═════ DATA

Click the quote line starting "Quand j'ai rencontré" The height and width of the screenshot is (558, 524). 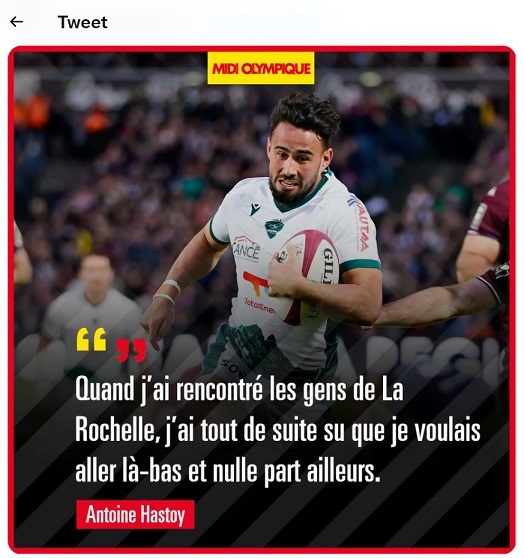coord(239,390)
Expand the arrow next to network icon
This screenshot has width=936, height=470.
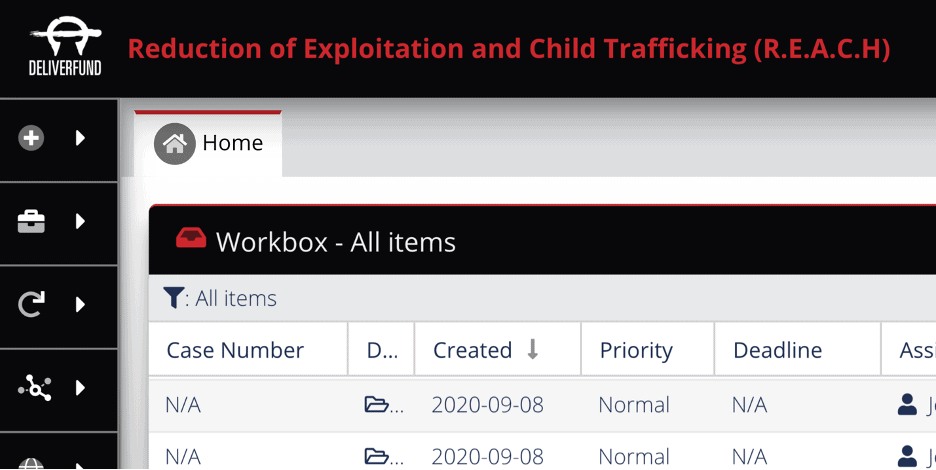tap(80, 388)
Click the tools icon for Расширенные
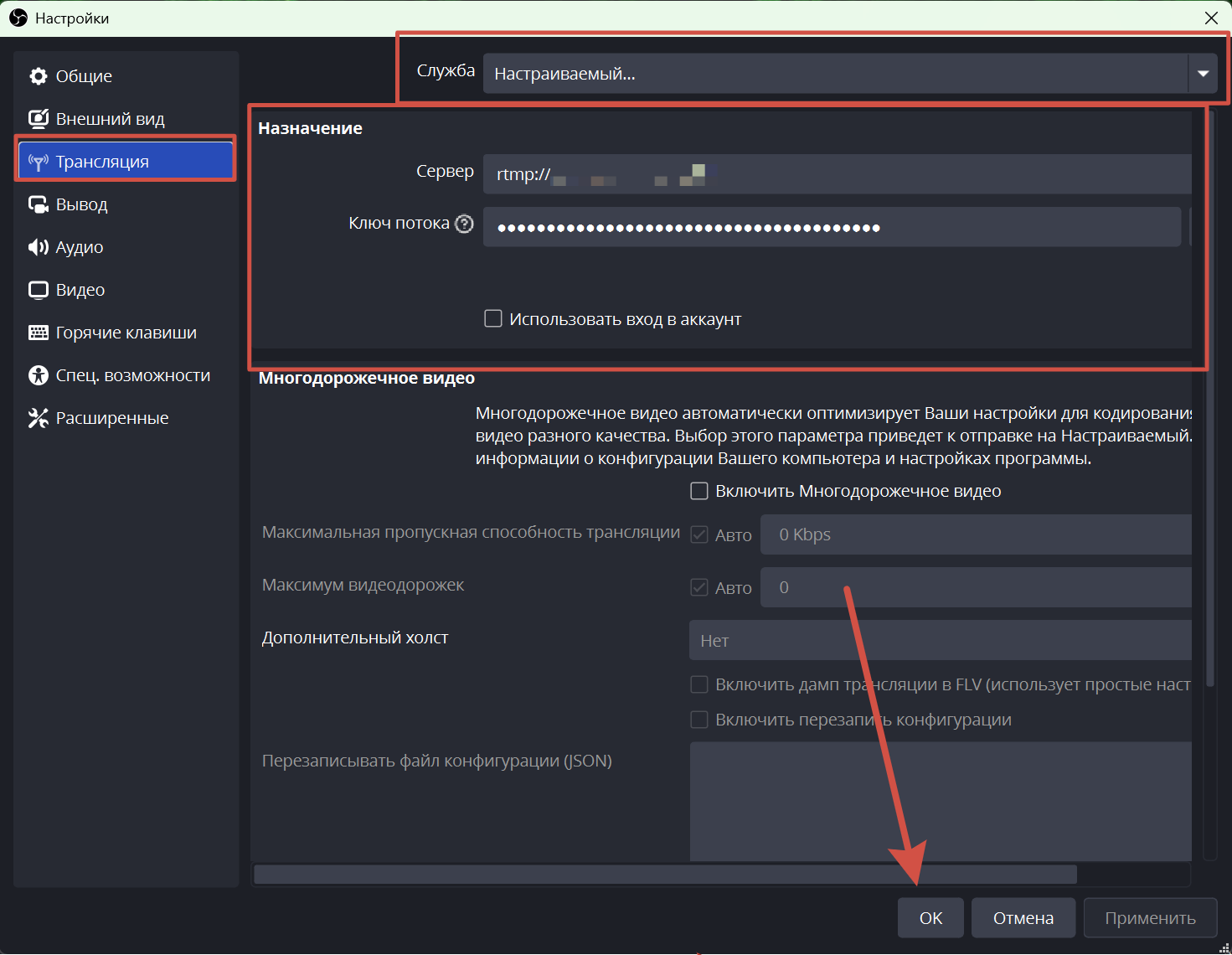1232x955 pixels. (x=38, y=418)

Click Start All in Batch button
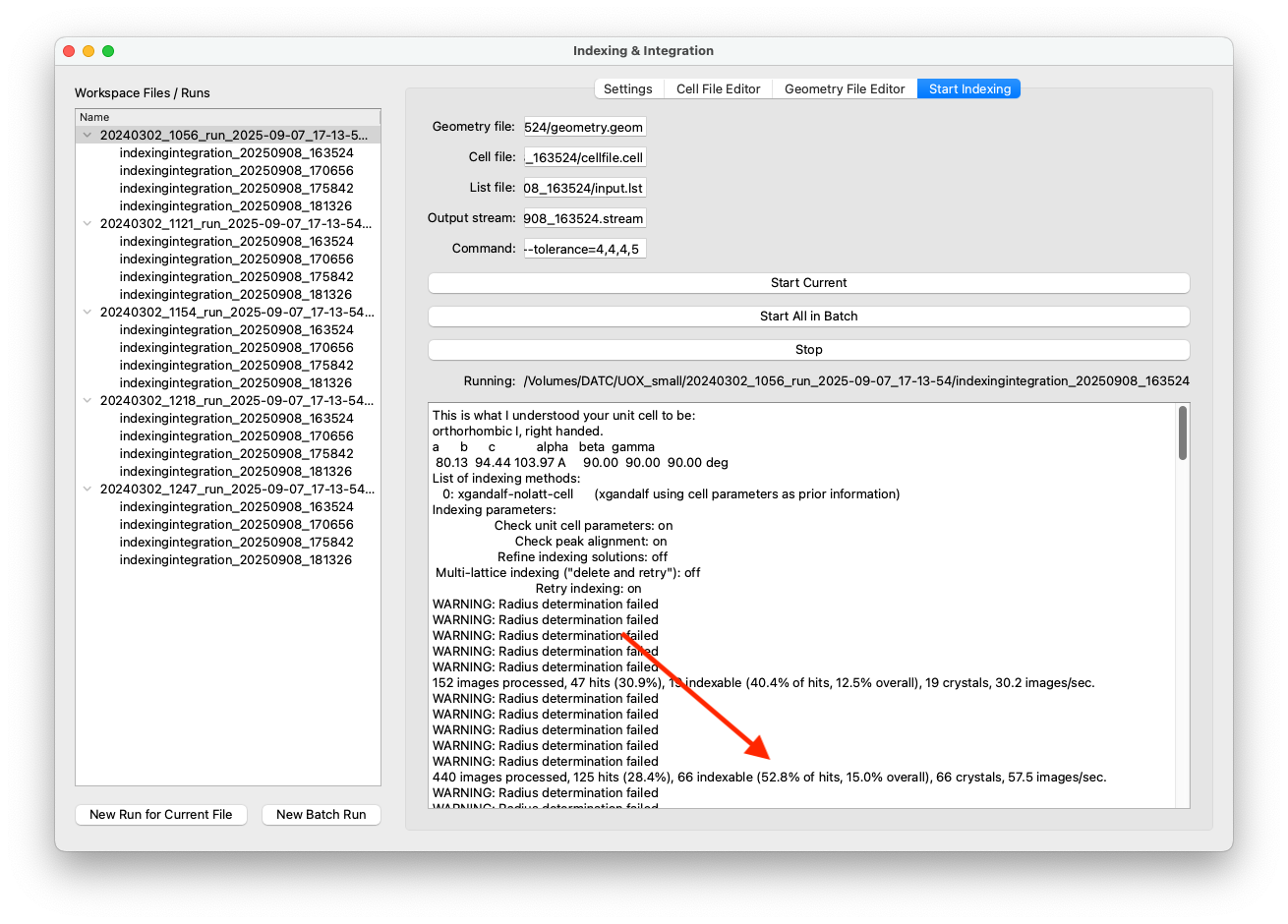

══════════

**PROBLEM REQUIREMENTS:**
Leaving out the pictures, restate word for word the lines above from the one containing "Expand the arrow next to network icon" through the end of the records, both ends included.

**ANSWER AREA:**
Expand the arrow next to network icon
This screenshot has width=936, height=470.
tap(80, 388)
Click the tools icon for Расширенные
1232x955 pixels. (x=38, y=418)

Click Start All in Batch button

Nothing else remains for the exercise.